It has been over three decades since the Green Revolution brought much of the world back from the brink of famine. Doubling and tripling rice and grain yields ended the spectre of starvation for millions and fed the growing appetites of tens of millions of new middle-class consumers in Asia and Latin America. Now a second Green Revolution is under way, sparked by changes in biotechnology that promise qualitative as well as quantitative improvements in crops. Breakthroughs in genetics are producing cancer-fighting tomatoes and blue-fiber cotton, not to mention disease-resistant corn. So dramatic are the changes that biotechnology, agriculture, food, and drugs are merging to form a new field--life sciences.
In the Internet era, the term has a jazzier ring to investors than "chemicals" or "seeds," and it is no wonder that old-line companies such as Monsanto and DuPont are rushing to embrace it. But the science and technology underlying the shift are very real. Efforts to understand the genes in plants parallel the work being done to unlock the secrets of the human genome. And many discoveries are already being commercialized. This year, more than 50% of all U.S. corn, soybean, and cotton acreage will be planted with reengineered crops.
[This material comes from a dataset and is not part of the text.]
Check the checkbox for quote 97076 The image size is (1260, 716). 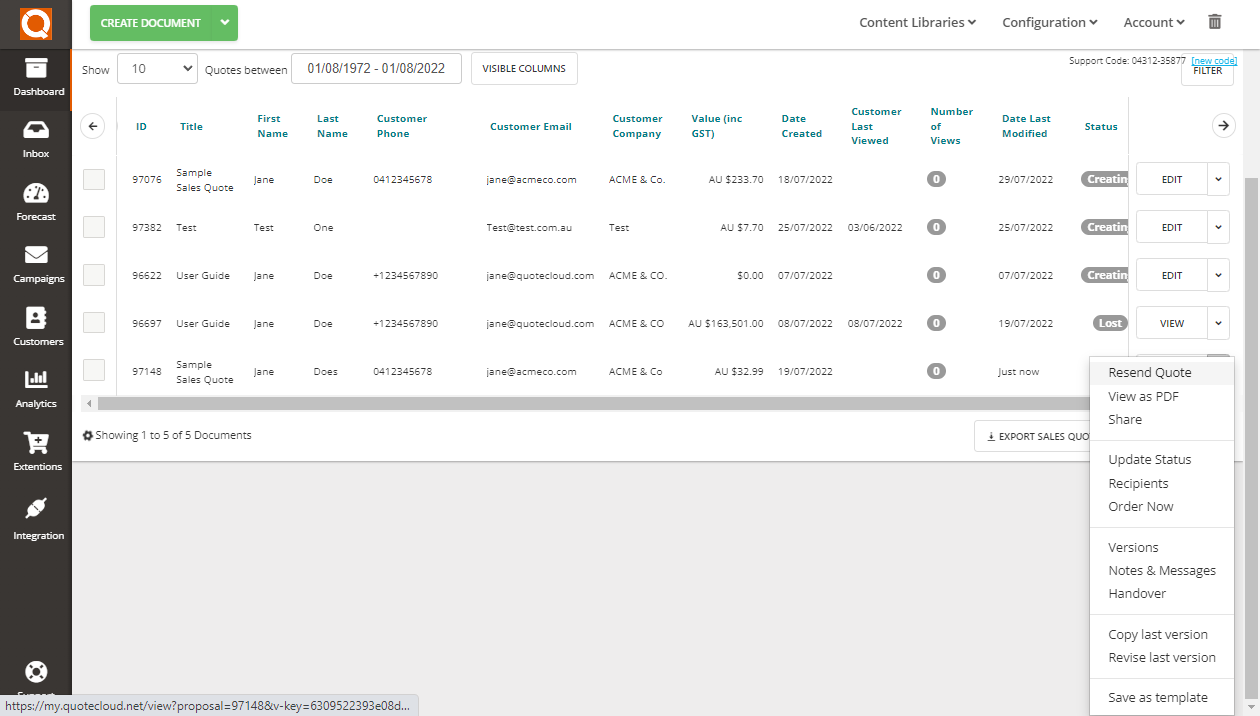[93, 179]
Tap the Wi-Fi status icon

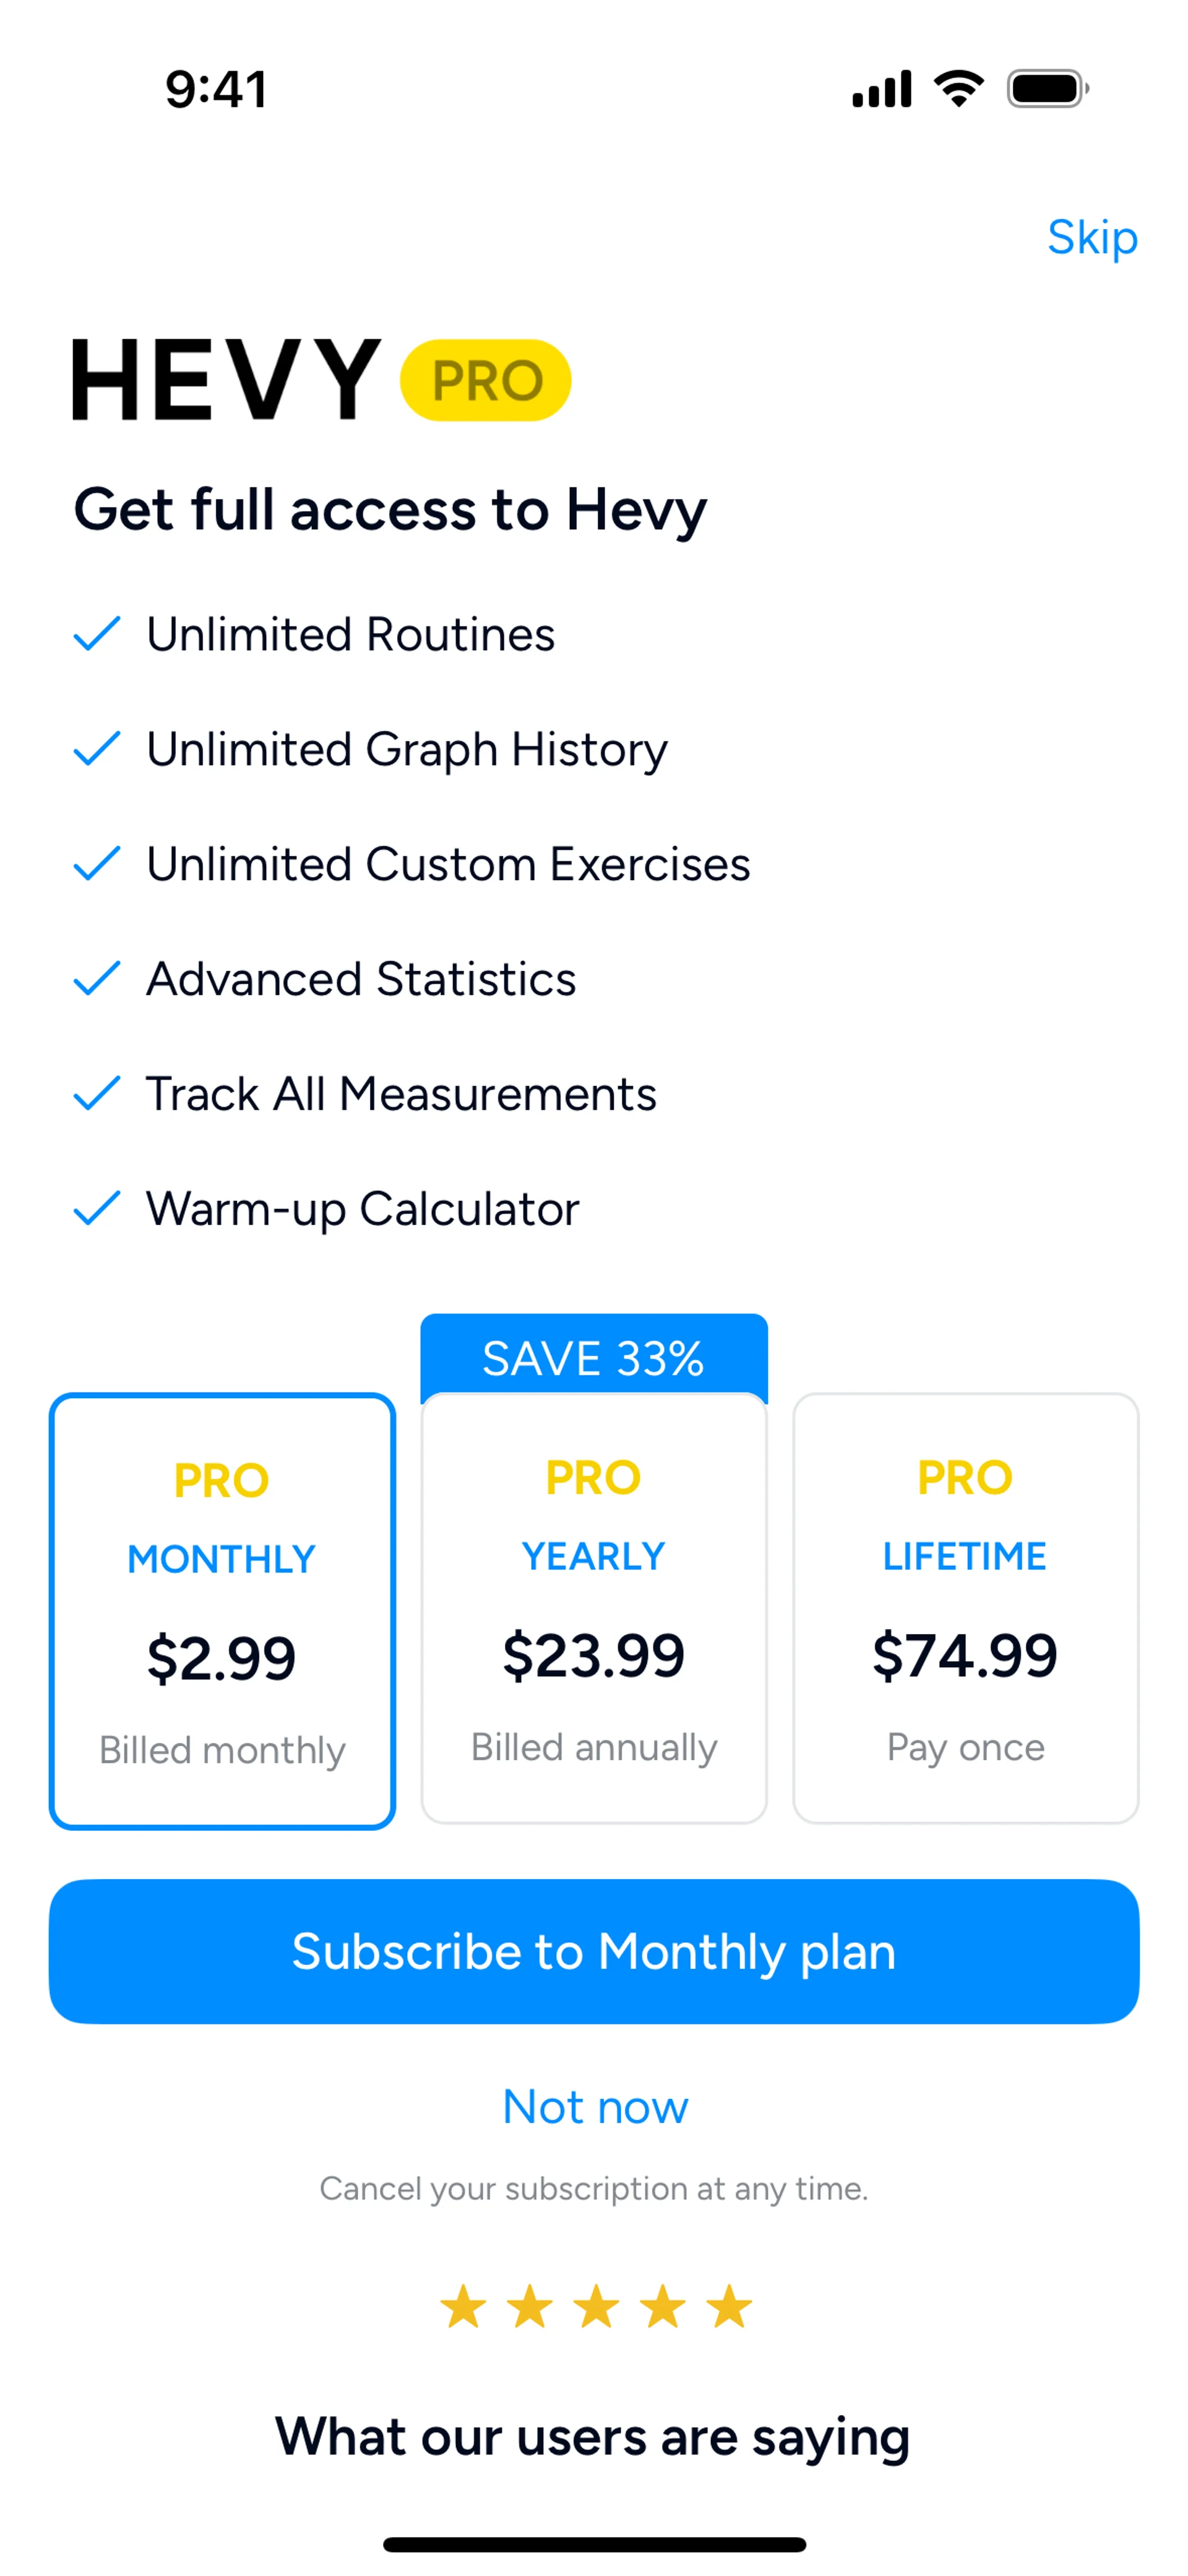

Yet a backlash has already begun in Europe against "Frankenstein foods." Regulators have blocked practically all U.S. shipments of genetically altered food. Consumers have expressed deep fears, while local farmers have protested the competition. Environmentalists worry about unexpected impacts on the flora and fauna of Europe.
In the end, though, the benefits of gene-spliced crops that are healthier, safer, and more productive are likely to overcome these fears. The Second Green Revolution may have an even greater impact than the first.